TASK REQUIREMENTS — Taking the line with "This screenshot has height=812, width=1463." as the first and the line with "Click keyboard icon" as the last, set down exactly every line in that range from the entries below, and no more.

ENTRIES SHOWN —
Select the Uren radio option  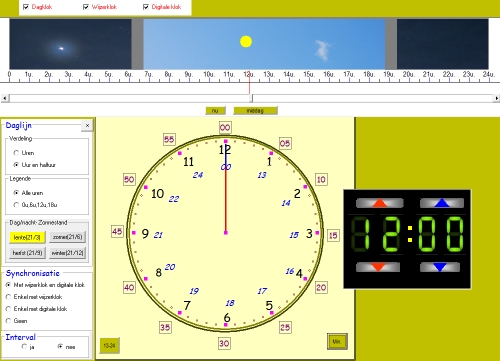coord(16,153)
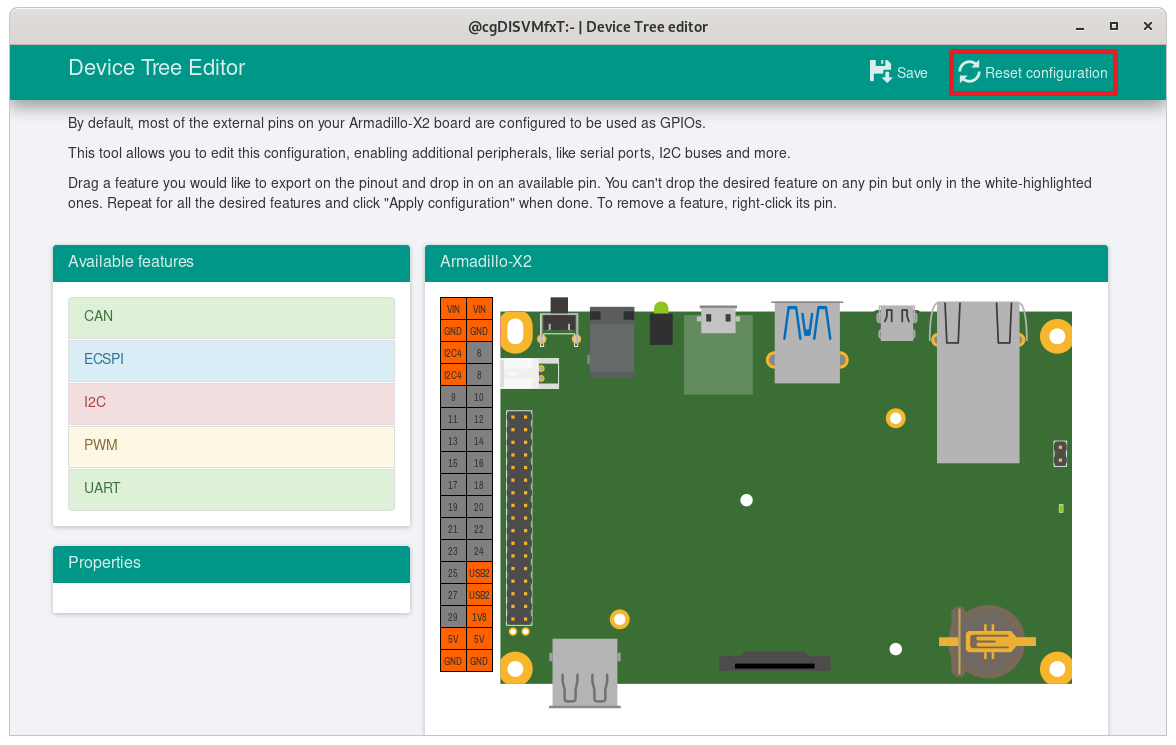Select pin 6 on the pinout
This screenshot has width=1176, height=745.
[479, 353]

==

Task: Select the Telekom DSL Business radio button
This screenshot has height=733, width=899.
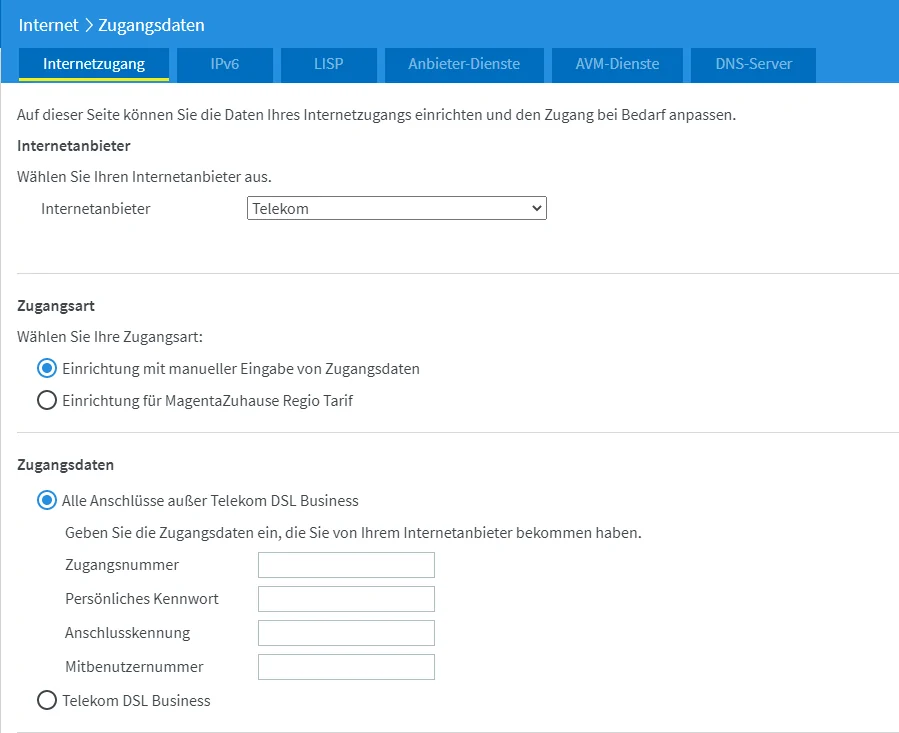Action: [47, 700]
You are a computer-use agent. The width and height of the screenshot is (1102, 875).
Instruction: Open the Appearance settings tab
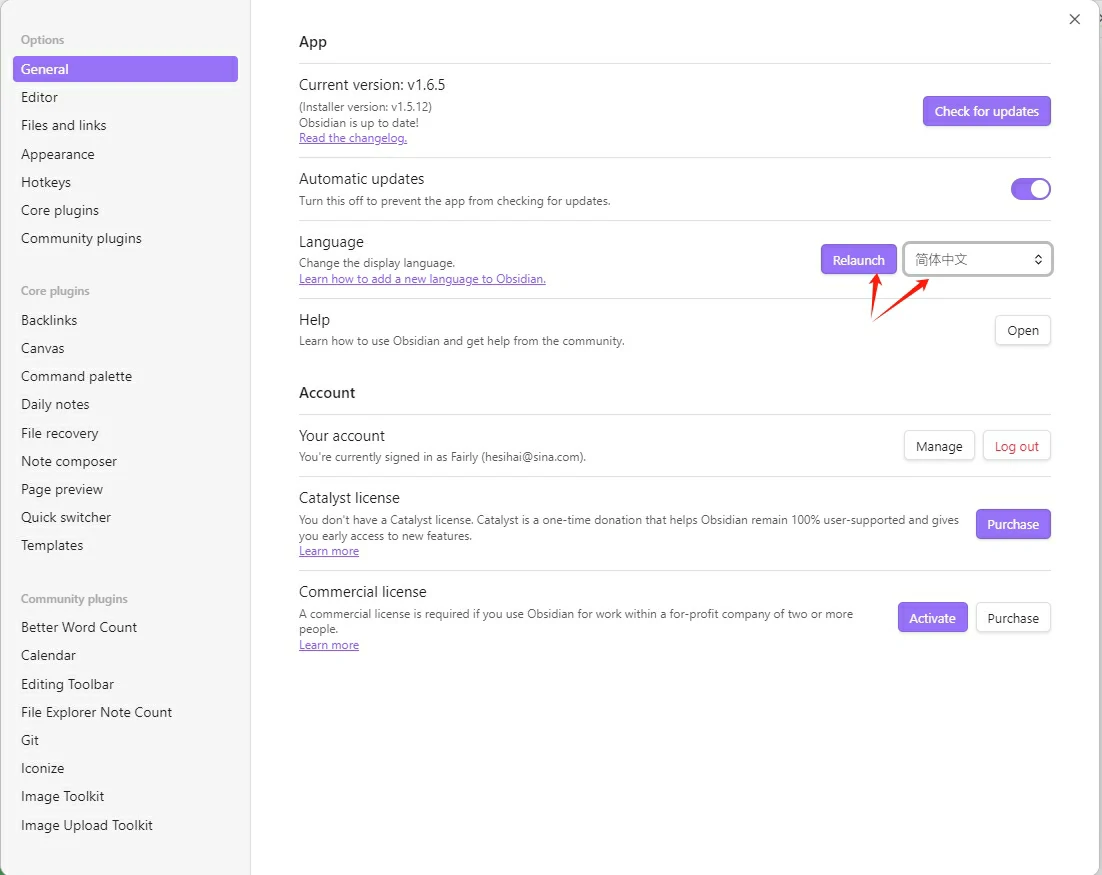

* * *

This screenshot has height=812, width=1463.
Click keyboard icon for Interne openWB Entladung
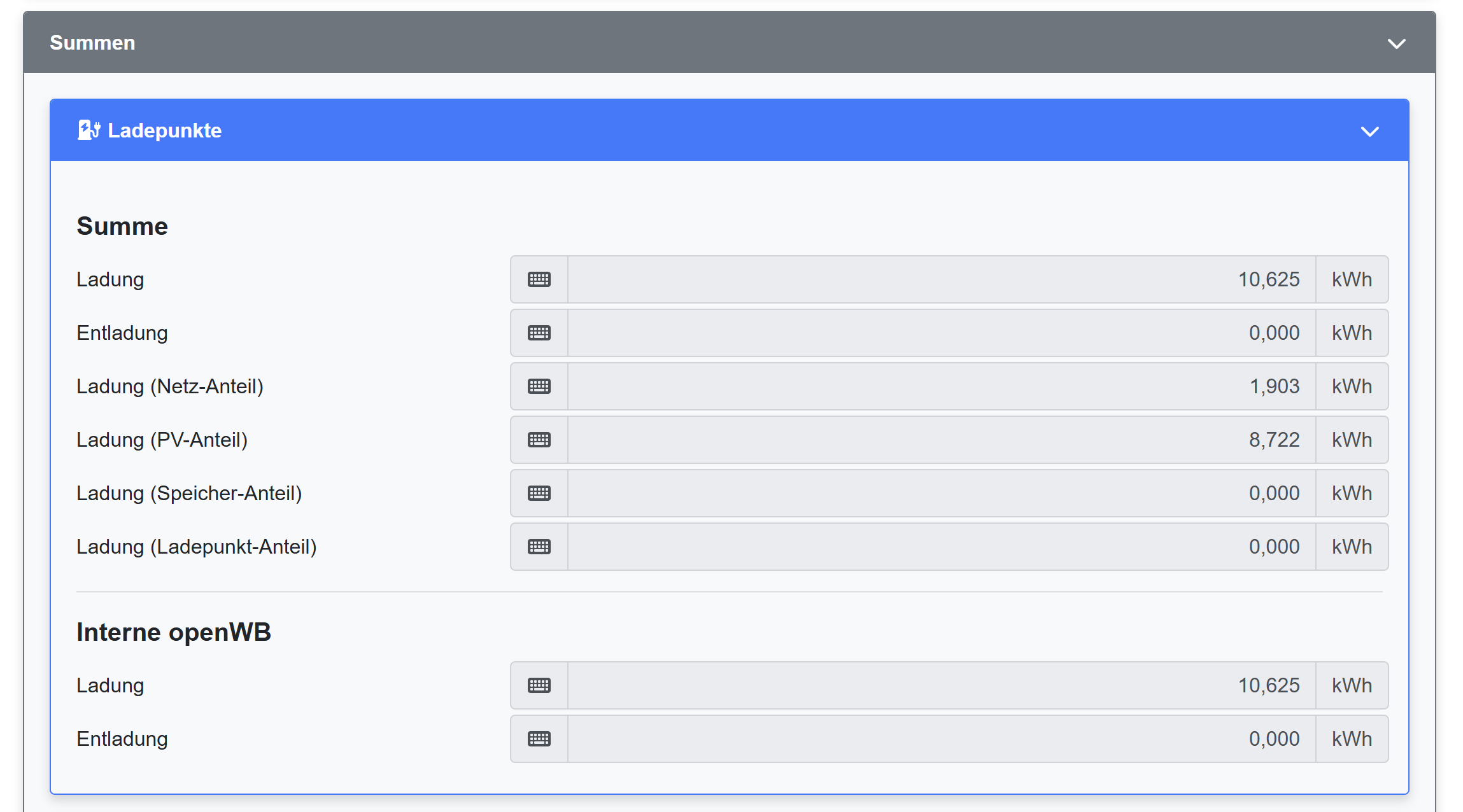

RESPONSE AREA —
This screenshot has height=812, width=1463.
Click keyboard icon for Interne openWB Entladung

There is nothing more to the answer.